**Supplied material**.
++++++++++

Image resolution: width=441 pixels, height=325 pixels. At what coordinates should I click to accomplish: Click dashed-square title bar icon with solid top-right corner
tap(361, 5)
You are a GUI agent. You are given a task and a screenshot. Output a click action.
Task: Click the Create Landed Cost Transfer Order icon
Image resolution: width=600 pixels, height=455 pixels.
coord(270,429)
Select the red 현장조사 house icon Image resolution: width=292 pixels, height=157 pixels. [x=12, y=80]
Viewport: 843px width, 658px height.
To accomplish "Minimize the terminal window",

++++++++++

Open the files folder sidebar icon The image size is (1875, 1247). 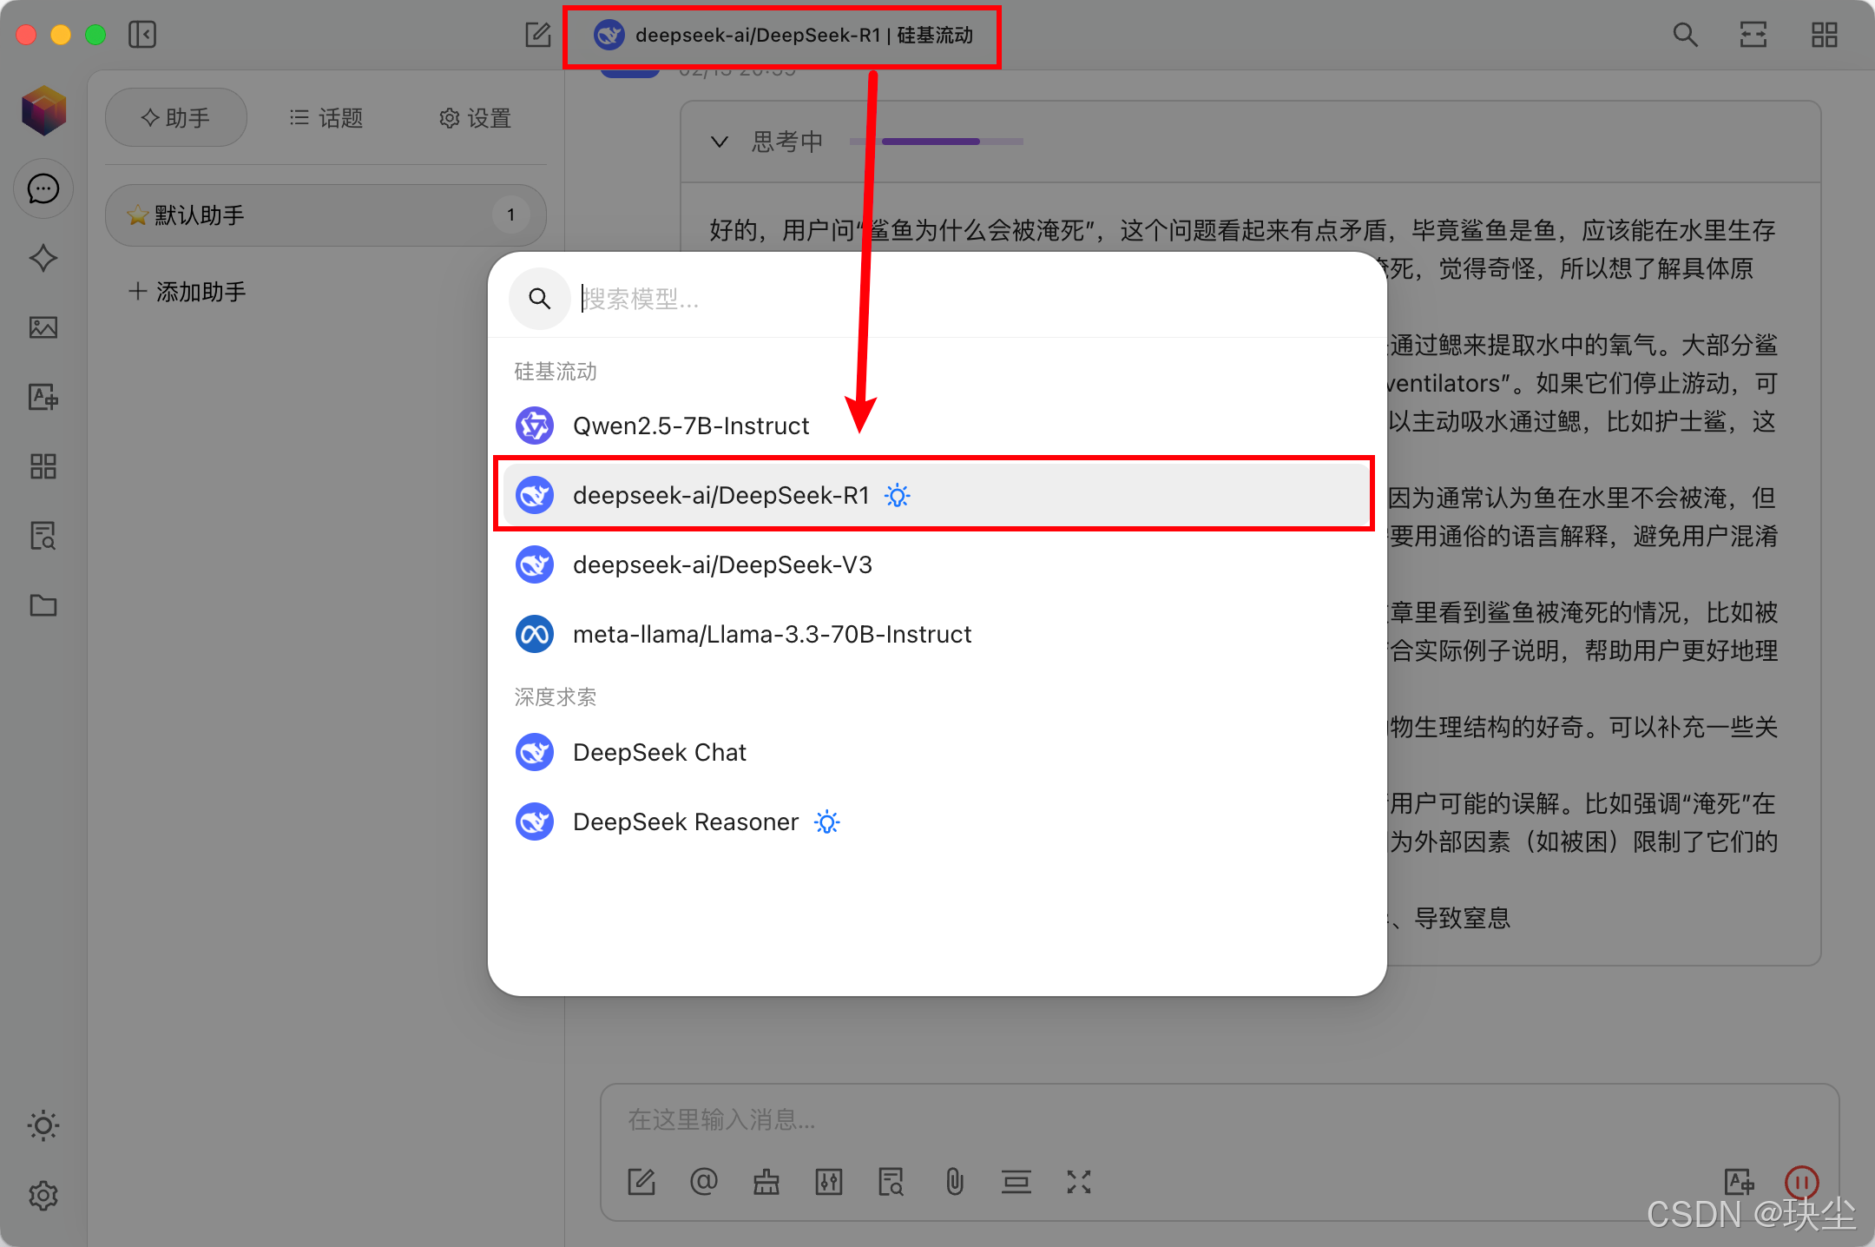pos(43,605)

++++++++++

**Goal of the exercise**. Every line above from the line with "You are a GUI" to the line with "Viewport: 843px width, 658px height." is wanted, ends included; write them out exactly and add no other line.

**Finished exercise**.
You are a GUI agent. You are given a task and a screenshot. Output a click action.
Task: Click the Create Landed Cost Transfer Order icon
Image resolution: width=600 pixels, height=455 pixels.
coord(270,429)
Select the red 현장조사 house icon Image resolution: width=292 pixels, height=157 pixels. [x=12, y=80]
Viewport: 843px width, 658px height.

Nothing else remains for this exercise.